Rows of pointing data

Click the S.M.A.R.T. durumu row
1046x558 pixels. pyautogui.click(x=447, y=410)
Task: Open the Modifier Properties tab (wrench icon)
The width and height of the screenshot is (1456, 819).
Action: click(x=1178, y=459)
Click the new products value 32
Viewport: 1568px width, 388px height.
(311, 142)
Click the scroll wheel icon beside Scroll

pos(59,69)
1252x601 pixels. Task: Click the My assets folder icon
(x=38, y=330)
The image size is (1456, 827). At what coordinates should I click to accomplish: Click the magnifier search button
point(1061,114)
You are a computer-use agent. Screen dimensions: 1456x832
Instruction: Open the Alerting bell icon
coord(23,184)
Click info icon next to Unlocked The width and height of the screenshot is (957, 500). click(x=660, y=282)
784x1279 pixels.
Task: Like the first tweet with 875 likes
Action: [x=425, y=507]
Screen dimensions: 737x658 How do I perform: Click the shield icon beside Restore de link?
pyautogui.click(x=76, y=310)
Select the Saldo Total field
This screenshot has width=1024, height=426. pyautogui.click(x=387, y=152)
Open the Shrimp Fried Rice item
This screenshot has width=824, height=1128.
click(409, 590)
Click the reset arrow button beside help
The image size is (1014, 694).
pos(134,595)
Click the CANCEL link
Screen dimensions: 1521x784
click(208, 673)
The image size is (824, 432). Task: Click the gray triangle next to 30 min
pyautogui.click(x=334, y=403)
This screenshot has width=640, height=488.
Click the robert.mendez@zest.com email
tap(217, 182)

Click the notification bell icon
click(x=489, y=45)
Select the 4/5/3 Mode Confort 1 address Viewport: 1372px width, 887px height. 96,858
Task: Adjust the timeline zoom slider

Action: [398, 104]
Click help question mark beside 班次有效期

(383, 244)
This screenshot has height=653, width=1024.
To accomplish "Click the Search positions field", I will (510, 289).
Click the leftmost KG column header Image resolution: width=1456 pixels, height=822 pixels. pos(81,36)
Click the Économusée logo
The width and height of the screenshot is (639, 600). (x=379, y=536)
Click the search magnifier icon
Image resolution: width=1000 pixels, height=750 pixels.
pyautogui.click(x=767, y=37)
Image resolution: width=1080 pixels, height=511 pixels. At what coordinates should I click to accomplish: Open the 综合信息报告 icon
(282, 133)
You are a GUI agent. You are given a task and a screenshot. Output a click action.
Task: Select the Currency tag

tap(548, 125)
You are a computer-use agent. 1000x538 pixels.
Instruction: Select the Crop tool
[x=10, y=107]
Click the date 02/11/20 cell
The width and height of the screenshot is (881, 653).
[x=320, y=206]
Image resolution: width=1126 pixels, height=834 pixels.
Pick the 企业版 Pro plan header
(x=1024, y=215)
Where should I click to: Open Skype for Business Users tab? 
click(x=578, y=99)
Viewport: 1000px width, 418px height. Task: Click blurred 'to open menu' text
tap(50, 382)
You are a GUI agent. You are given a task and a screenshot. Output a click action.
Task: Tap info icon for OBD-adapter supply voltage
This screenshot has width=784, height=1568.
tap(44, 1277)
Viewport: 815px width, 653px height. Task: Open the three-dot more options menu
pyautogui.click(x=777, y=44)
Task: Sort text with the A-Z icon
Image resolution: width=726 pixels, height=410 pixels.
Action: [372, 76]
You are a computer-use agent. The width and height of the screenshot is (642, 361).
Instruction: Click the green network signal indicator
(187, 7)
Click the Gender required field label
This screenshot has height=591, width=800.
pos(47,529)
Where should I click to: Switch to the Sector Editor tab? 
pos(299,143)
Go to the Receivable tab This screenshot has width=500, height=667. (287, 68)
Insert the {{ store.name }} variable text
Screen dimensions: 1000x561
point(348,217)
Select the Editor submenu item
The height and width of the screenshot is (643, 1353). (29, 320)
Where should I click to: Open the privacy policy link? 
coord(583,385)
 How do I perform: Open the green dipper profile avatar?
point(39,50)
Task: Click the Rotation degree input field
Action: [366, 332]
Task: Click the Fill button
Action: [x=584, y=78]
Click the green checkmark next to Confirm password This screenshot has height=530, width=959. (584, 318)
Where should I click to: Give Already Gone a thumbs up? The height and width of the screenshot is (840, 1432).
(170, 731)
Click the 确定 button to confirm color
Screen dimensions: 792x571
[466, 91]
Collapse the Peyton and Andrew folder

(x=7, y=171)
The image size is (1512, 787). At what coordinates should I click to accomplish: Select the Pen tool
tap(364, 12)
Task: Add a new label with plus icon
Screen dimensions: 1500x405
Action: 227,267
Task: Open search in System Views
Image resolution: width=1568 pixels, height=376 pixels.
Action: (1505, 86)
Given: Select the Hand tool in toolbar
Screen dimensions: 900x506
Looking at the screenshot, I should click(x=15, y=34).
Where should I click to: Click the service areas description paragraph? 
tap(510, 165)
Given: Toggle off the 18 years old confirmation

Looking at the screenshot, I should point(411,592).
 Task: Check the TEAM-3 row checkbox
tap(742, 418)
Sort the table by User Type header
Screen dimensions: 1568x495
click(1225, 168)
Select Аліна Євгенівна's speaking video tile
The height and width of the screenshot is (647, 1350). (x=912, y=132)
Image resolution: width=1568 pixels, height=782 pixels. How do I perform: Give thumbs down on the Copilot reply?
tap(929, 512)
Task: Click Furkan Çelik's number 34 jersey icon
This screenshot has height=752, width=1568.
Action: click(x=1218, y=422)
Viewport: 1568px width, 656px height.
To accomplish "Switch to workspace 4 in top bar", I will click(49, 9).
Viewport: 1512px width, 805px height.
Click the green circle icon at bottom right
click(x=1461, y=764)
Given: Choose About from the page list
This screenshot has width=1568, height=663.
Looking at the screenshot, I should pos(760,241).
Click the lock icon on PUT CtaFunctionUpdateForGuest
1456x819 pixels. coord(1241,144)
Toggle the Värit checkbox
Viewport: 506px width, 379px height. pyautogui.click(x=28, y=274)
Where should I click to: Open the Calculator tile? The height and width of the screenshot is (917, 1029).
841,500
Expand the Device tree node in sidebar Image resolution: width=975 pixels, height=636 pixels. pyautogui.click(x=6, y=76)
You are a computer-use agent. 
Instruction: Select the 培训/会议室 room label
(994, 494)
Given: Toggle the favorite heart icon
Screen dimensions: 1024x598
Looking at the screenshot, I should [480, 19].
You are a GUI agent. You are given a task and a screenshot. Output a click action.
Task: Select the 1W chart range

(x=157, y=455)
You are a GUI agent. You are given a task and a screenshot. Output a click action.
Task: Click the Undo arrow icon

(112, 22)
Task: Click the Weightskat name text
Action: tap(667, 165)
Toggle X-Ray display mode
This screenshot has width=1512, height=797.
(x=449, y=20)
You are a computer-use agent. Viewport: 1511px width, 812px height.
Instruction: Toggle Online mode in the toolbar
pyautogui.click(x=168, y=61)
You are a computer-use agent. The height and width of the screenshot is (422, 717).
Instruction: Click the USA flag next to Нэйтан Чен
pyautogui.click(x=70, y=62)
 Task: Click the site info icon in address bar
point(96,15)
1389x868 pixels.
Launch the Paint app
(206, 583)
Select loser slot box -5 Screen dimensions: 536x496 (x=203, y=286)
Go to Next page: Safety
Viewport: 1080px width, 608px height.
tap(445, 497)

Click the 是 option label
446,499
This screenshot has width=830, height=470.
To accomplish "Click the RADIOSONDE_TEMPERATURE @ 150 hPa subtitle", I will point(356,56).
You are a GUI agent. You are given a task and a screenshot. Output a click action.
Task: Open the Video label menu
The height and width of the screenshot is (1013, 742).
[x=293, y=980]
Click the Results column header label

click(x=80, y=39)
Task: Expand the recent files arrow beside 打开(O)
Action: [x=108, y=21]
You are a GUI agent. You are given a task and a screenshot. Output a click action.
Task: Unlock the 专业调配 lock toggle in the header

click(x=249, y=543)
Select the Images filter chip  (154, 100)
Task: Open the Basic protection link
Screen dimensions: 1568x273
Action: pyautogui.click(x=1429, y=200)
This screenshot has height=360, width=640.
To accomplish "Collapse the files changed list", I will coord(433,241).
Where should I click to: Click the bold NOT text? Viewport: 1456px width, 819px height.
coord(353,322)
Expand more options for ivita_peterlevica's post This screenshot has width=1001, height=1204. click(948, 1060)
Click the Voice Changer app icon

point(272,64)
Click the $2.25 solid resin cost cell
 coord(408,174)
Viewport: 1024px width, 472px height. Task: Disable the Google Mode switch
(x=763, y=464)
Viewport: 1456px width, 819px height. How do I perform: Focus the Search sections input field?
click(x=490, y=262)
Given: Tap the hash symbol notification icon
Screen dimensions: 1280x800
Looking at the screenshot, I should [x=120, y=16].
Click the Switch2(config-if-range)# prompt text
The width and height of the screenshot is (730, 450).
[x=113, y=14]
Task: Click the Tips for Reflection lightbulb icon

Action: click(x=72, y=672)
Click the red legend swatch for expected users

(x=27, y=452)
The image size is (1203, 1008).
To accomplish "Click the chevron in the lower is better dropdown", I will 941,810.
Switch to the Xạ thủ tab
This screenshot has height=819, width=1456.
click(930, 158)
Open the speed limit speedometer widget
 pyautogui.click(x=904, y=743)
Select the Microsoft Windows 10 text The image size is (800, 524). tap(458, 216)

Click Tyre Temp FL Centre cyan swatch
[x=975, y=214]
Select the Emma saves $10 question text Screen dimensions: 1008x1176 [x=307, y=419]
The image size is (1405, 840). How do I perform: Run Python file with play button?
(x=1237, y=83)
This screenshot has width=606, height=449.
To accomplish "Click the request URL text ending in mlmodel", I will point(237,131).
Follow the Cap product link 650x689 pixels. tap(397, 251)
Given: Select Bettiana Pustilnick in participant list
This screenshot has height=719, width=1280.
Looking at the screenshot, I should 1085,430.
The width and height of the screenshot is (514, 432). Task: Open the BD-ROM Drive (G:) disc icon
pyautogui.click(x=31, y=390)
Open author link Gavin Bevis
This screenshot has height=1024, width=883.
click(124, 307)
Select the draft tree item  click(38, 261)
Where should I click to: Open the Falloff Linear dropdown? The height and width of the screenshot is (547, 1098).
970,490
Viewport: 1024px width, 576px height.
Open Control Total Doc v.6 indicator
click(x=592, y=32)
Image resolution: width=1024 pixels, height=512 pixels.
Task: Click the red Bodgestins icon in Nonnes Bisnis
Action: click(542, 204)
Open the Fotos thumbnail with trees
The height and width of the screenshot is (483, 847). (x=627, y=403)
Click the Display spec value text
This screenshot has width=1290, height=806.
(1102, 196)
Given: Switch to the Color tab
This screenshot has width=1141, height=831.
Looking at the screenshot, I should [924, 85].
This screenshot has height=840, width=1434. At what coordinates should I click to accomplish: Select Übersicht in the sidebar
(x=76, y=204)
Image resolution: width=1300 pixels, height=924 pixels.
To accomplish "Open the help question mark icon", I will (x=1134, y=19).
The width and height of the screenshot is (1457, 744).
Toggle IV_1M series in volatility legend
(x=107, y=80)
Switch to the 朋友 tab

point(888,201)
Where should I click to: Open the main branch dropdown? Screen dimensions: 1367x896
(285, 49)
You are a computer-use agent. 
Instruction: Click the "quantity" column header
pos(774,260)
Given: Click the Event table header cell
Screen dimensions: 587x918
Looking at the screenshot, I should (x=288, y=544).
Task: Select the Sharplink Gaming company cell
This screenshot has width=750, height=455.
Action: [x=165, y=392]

Required work: Arrange everything from the first line above down through the line containing "(x=38, y=330)" as a numbered list, omitting any blank lines.

Reply:
1. Click the S.M.A.R.T. durumu row
2. 1046x558 pixels. pyautogui.click(x=447, y=410)
3. Task: Open the Modifier Properties tab (wrench icon)
4. The width and height of the screenshot is (1456, 819).
5. Action: click(x=1178, y=459)
6. Click the new products value 32
7. Viewport: 1568px width, 388px height.
8. (311, 142)
9. Click the scroll wheel icon beside Scroll
10. pos(59,69)
11. 1252x601 pixels. Task: Click the My assets folder icon
12. (x=38, y=330)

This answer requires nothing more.